El caudillo numantino cayó de espaldas sobre los centenares de cuerpos que se apilaban en los nevados campos que rodeaban la hasta ahora inexpugnable ciudad.
Al término de la refriega, cuatro guerreros recogieron su cadaver del suelo y lo transportaron sobre un escudo hasta la orilla del Tera, donde se celebraría la ceremonia de despedida y todos entonarían cánticos sobre sus azañas.
Pero aún no había llegado su hora. Una vez lo hubieron depositado en el suelo, junto a la pila funeraria, Megara se percató de la presencia de una hermosa yegua que pastaba junto a él y antes de que nadie se diese cuenta, abandonó el lecho mortuorio y agarrándose a las crines del noble animal lo montó de un salto y lo puso al galope.
La yegua lo sacó de su propio funeral y lo llevó hasta un lugar donde todo parecía en paz.

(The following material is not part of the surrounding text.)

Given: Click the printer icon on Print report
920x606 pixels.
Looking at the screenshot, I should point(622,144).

Era un valle de verde vegetación situado entre un río y un macizo montañoso. Al llegar junto al frondoso sauce que se levantaba en medio de la era central de aquel bucólico paraje, la yegua se arrodilló para que desmontase con comodidad.
Megara se percató de que en el musculoso cuello de la yegua, alguien había marcado un nombre a fuego, Epona.

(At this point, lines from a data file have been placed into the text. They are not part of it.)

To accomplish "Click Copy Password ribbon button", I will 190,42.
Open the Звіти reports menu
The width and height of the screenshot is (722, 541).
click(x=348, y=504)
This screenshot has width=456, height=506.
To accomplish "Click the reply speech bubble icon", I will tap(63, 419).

Megara lo entendió en el acto. Como rezaba la creencia de su pueblo,la yegua Epona lo había trasladado hasta el paraíso que le tenían reservado los dioses para que viviese para siempre.
El congelado aire íbero hizo que recordase que tan solo lo cubría una túnica blanca y sintió frío. Entonces se percató del humo de lo que debía de ser una hoguera y en efecto, tras andar unos cuantos pasos y adentrarse en aquel paraje, descubrió a un grupo de hombres y de mujeres que se calentaban junto al fuego y que estaban asando tiras de carne sobre las brasas reservadas de la hoguera para tal fin. Aquellos que antes que él, se habían ganado el paraíso, lo recibieron con cariño y respeto y en el acto se sintió uno más de aquella pequeña y selecta comunidad. La bella y simpática mujer que hacia las veces de líder, le presentó rápidamente a todos, comenzando por su propio esposo,un amable numantino que se esmeraba en que la carne para la cena estuviese en su punto. Megara saludo cortesmente, llevándose la mano al lugar donde otrora latiese su corazón e inclinando al cabeza en señal de obediencia y respeto a los designios de la diosa Ataecina y de Vaelico y el resto de los dioses.

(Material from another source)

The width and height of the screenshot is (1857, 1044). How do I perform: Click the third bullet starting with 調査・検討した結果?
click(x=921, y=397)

Aquella comunidad, estaba compuesta por miembros de diferentes núcleos familiares entre los que pudo apreciar que los hombres debían de haber sido guerreros de gran valentía y, las mujeres hermosas doncellas de corazón resuelto y caracter fuerte. Había también un bardo vikingo que debió llegar hasta el río que delimitaba el lado norte del paraje, equivocando la travesía hasta su walhala y recayó allí permitiéndosele vivir junto a los demás, en el interior del castro construido por los bravos numantinos. Estos respetaron una hegemonía constructiva, en la que la piedra y la madera, eran los únicos materiales con los que levantaron las viviendas.
Sin duda un lugar tan especial, tan hermoso y tan bien provisto de todo lo que un hombre necesitaba para ser feliz, era el paraíso prometido por los sacerdotes y las sacerdotisas antes de entrar en combate.
Tres amables y acogedoras hermanas, tan hermosas como distintas entres si, que habían llegado allí junto a su madre siguiendo la senda que marcó su padre, le explicaron que todos consideraban ese castro como un espejo de sus vidas pasadas. Este nuevo hogar era un espejo limpio y bruñido, carente de desgracia y de tristeza, de envidia y de odio, por lo que la comunidad había decidido llamar al castro, Specchio Tero.
Megara supo que sería eternamente feliz y aceptando el cuerno con vino de su propia cosecha, que le ofreció un numantino de larga y poblada barba, bebió un trago que le calentó y le alegró el espíritu y el alma.